Harvard removes BLM sign, cites public signage rules instead of new DEI rollbacks

Harvard invokes campus signage restrictions to take down old BLM banner, refuses to acknowledge any pressure tied to Trump-era DEI rollbacks.

Bence Ölveczky, whose lab put up the sign, argued that it was a direct resistance against the second Trump administration.

For the past 10 years, the Ölveczky Lab at Harvard University has displayed a 50 ft. Black Lives Matter flag in its windows—but on Aug. 22nd, the sign was taken down as the university acted on public signage rules that had been in place for over a year.
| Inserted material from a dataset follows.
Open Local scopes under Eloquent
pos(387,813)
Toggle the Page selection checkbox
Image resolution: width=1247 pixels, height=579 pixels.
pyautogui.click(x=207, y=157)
Bence Ölveczky, the lab’s principal investigator, argued that he saw the sign as a direct resistance against the second Trump administration. He describes Trump as “wielding every lever of government to make academia prostrate before his twisted vision of America.” The BLM sign, Ölveczky says, is “antithetical” to Trump and his vision. 

[RELATED: Harvard ends long-running minority recruitment program following federal DEI crackdown]

Dean of Science Jeffrey W. Lichtman handed Ölveczky a letter addressed to him and Srivastava, saying that the message would be removed because it violated Harvard’s campus use rules, which were introduced in Aug. 2024 in response to the pro-Palestine protests. 

“We need more clarity on why they believe that our sign is violating the policies because the letter did not provide that clarity,” Mani Srivastava, another member of the Ölveczky lab, told The Crimson. Srivastava also spoke about how Harvard’s sudden call to remove the sign, a year after the rules took effect, is suspicious. 

Benjamin L. De Bivort, a co-chair of the department the lab is in, said that only a “naive” person would refrain from connecting the removal of the message to the Trump administration’s enforcement of Title VI policies on campus. De Bivort also said that he was worried about the state of “political speech” and its freedoms on campus. 

Pablo Manzo, a member of the Harvard Republican Club, spoke with Campus Reform about his reactions to the sign’s removal, which he’d seen in person many times on campus. 

“Harvard and other elite colleges have promoted a rhetoric of disrespect for institutions that uphold law and order, which are the preconditions for any so-called commitment to free-expression which the curator seems to praise,” Manzo told Campus Reform.

Manzo believes the BLM movement to be the cause of an “unjustified distrust for community authorities” and urges Harvard to make a “vocal attempt” to correct the wrongs that this kind of anti-police rhetoric has done to the social fabric of this country. 

Campus Reform has previously reported on the relationship between the George Floyd protests and the ‘Defund the Police’ movement. Dr. Timothy Furnish wrote about how after George Floyd’s murder in May 2020, “Defund the Police” moved from the fringe into mainstream Democratic politics. By that summer, at least 13 U.S. cities had cut police budgets, and crime surged in their wake.

[RELATED: ‘Defund the Police’ movement still alive and well on America’s college campuses]

Campus Reform has highlighted how quietly Harvard has restructured and rolled back DEI policies. In July, the Graduate School of Education closed its DEI office. Kirk Carapezza of BDG said “behind the scenes, I’m told Harvard is calling this a shift to a more ‘distributed model for DEI’ — basically, a redistribution of resources.” 

Campus Reform has also covered how Harvard has begun to rebrand their DEI language. The university said it will consolidate several cultural and identity-based offices into the “Office of Culture and Community.” 

As the university reshapes its DEI framework, it is grappling with how to preserve the BLM sign.

Brenda D. Tindal, curator for Harvard’s Faculty of Arts and Sciences, called the BLM sign’s letters “an important piece of Harvard cultural ephemera” and said she hopes to preserve them in the university archives. Materials in these university archives include Ralph Waldo Emerson’s student notebooks from the 1820s and the remnants of John Harvard’s personal library.

Campus Reform has reached out to Harvard University, Bence Ölveczky, and Mansi Srivastava for comment. This article will be updated accordingly.